A report from the Brookings Institution echoes that concern. Making participation optional “would eliminate the ability to generate robust evidence on their effectiveness, dealing a severe blow to efforts to use bundled payments to improve care delivery … and to the chances for bringing bundled payments to scale nationally in the coming years,” the well-known think-tank argues in a recent analysis. Additionally, it would “send a damaging signal to the healthcare industry,” and “sharply [curtail] the potential effectiveness of the Innovation Center,” says Brookings.
Risks and rewards
The Brookings analysis also addresses a concern many physicians have raised: the primary role of hospitals relative to physicians in current bundling models. It agrees that there may be room for modification. HHS, it says, might consider allowing physicians to voluntarily accept greater financial risk for bundles, as the AMA and others have proposed. But there are risks associated with that approach, it says, because existing hospital participants might be deprived of savings opportunities.
Joshua T. Cohen, a research associate professor of medicine at Tufts Medical Center, worries about another potential pitfall for doctors: Bundled payments may penalize physicians for events that are beyond their control. For example, patients may experience serious complications from drugs in ways that a provider could not have foreseen. Nor can patient compliance with diet, exercise or medication be fully controlled by physicians.
Still, though data is limited, there are some early indications that value-based programs will deliver in the long run. Researchers who examined data from nearly 3,000 hospitals between 2008 and 2015 — on heart attacks, heart failure and pneumonia — found that the hospitals that simultaneously engaged in meaningful use, bundled payments and accountable care organizations, saw their annual 30-day readmission rates decline by 2.9%, which translated to a $32 million cost savings in 2015.
If robust data continue to show value in coordinated patient care strategies, pressure from payers and patients will likely propel such programs forward, regardless of the political climate.

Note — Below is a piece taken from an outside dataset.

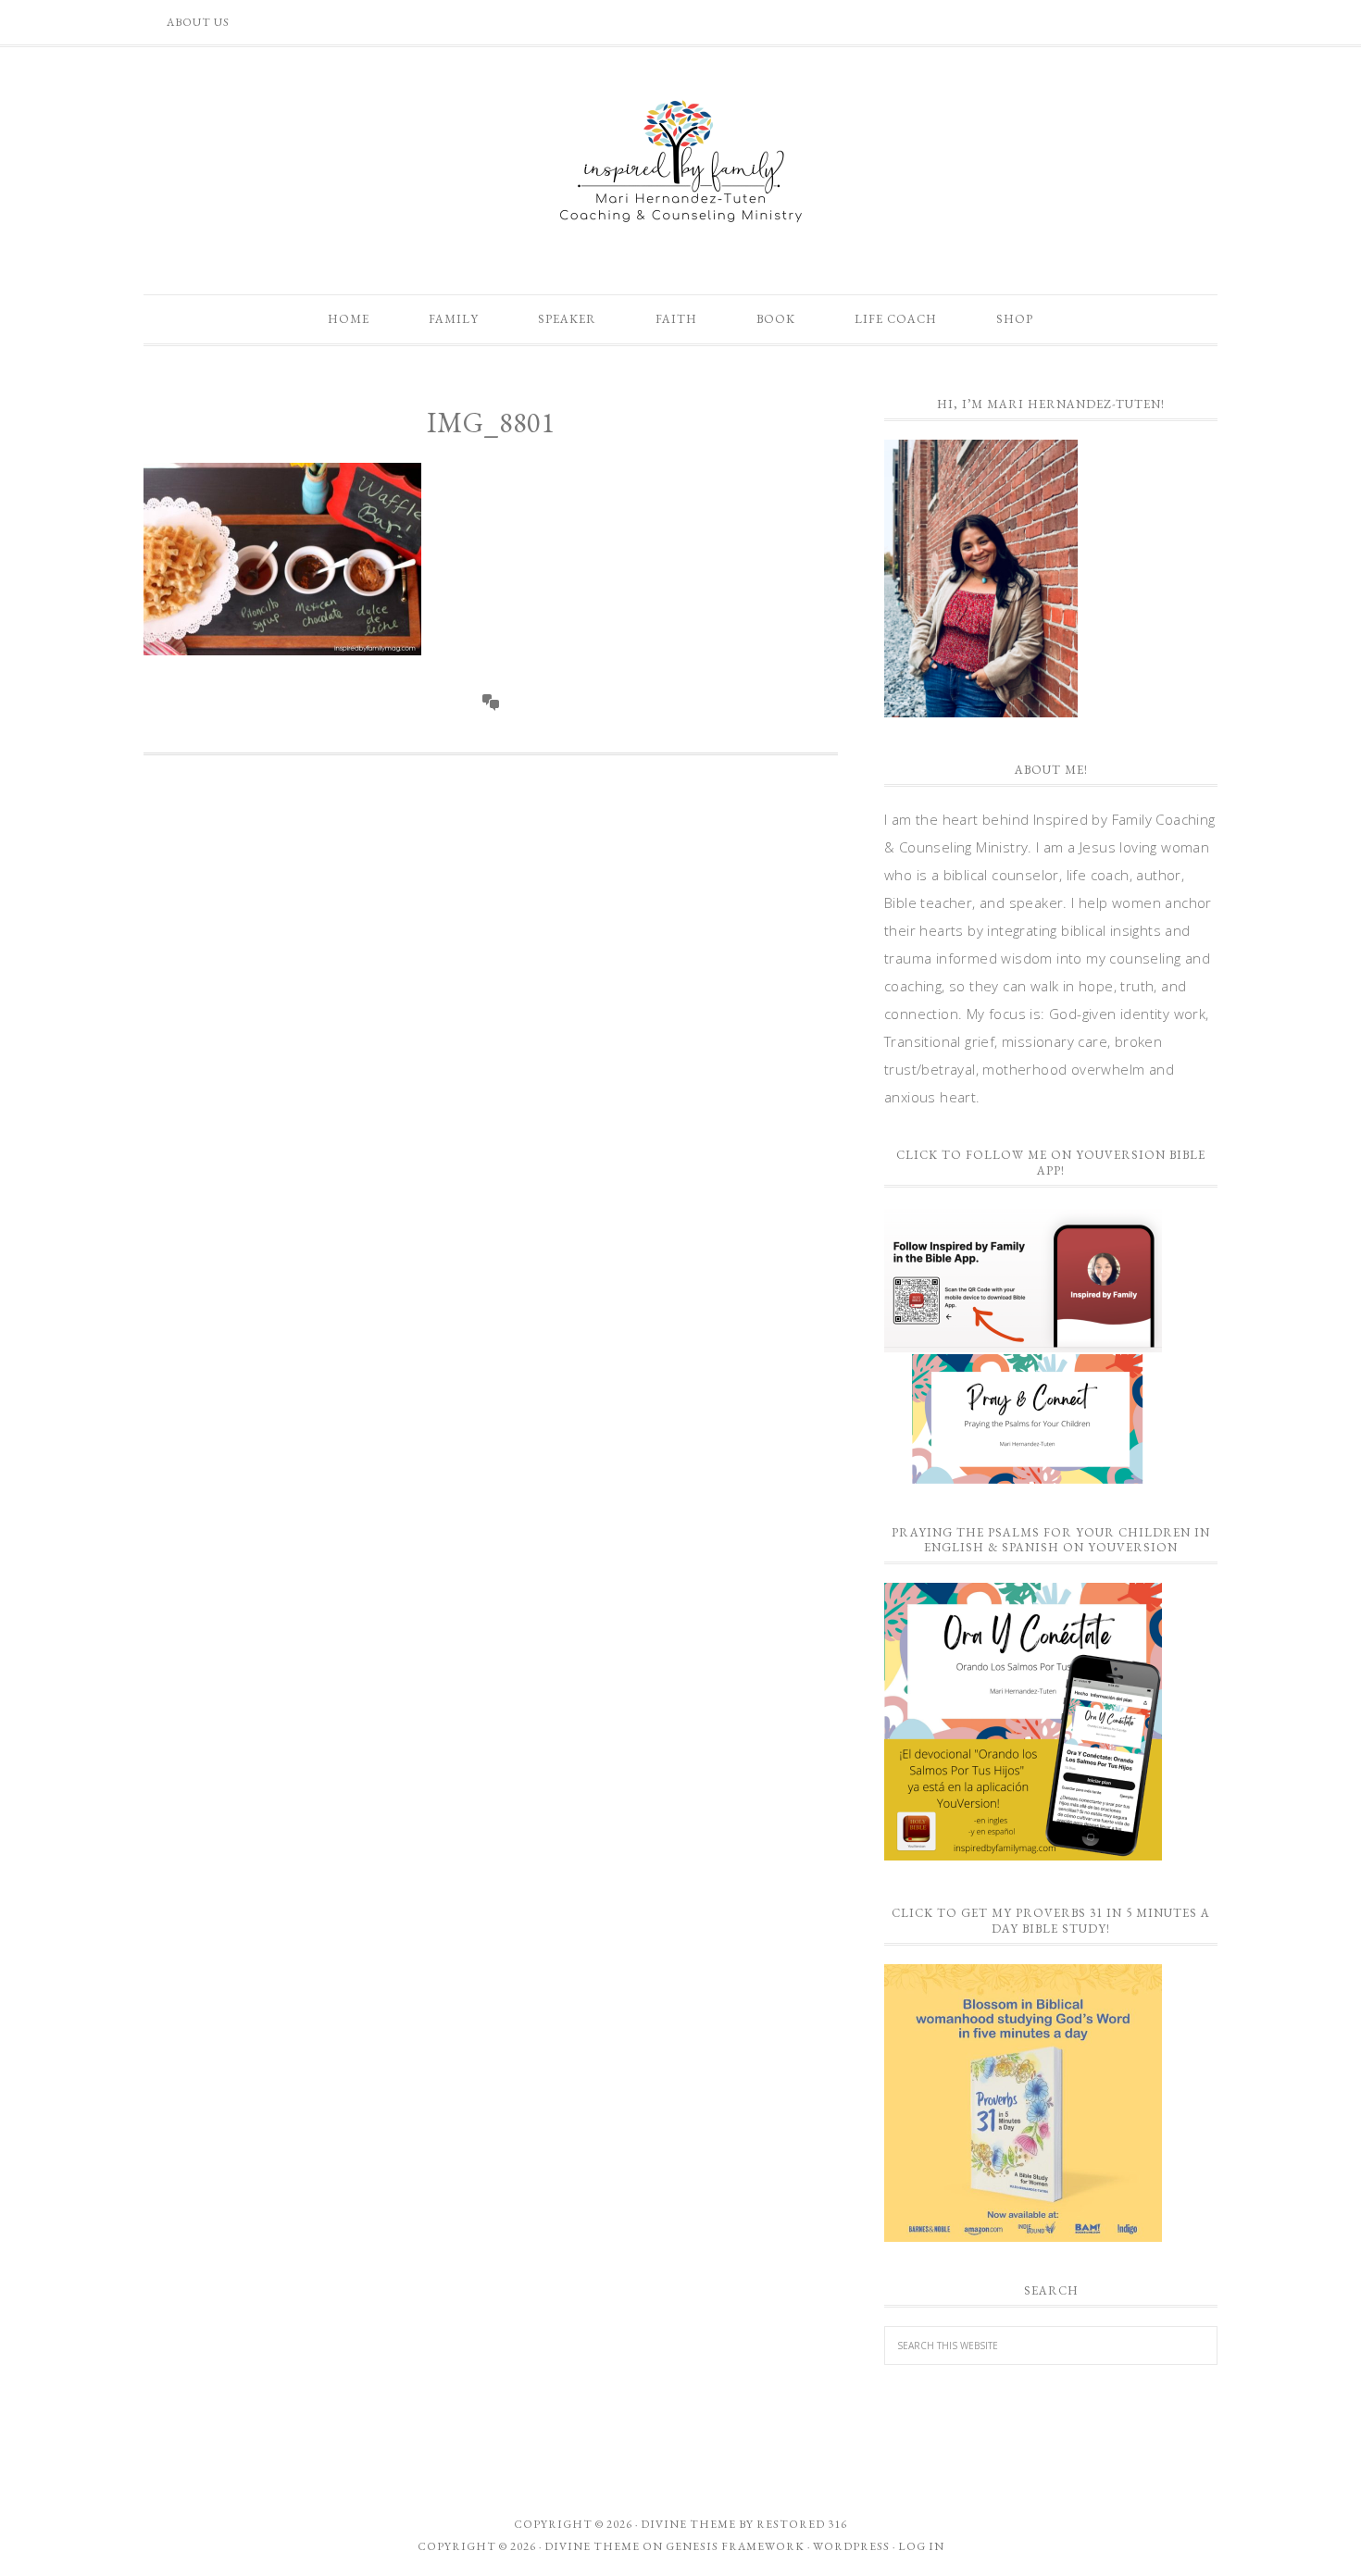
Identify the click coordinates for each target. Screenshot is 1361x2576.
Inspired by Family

That, in turn, would intensify the need for clear and efficient communication between and among all types of physicians and specialists. It’s a scenario in which scribes can play a crucial role by, among other things, helping to facilitate and record needed detailed documentation and by providing a reliable communication conduit among providers whose profits will depend in part on clear and efficient coordination.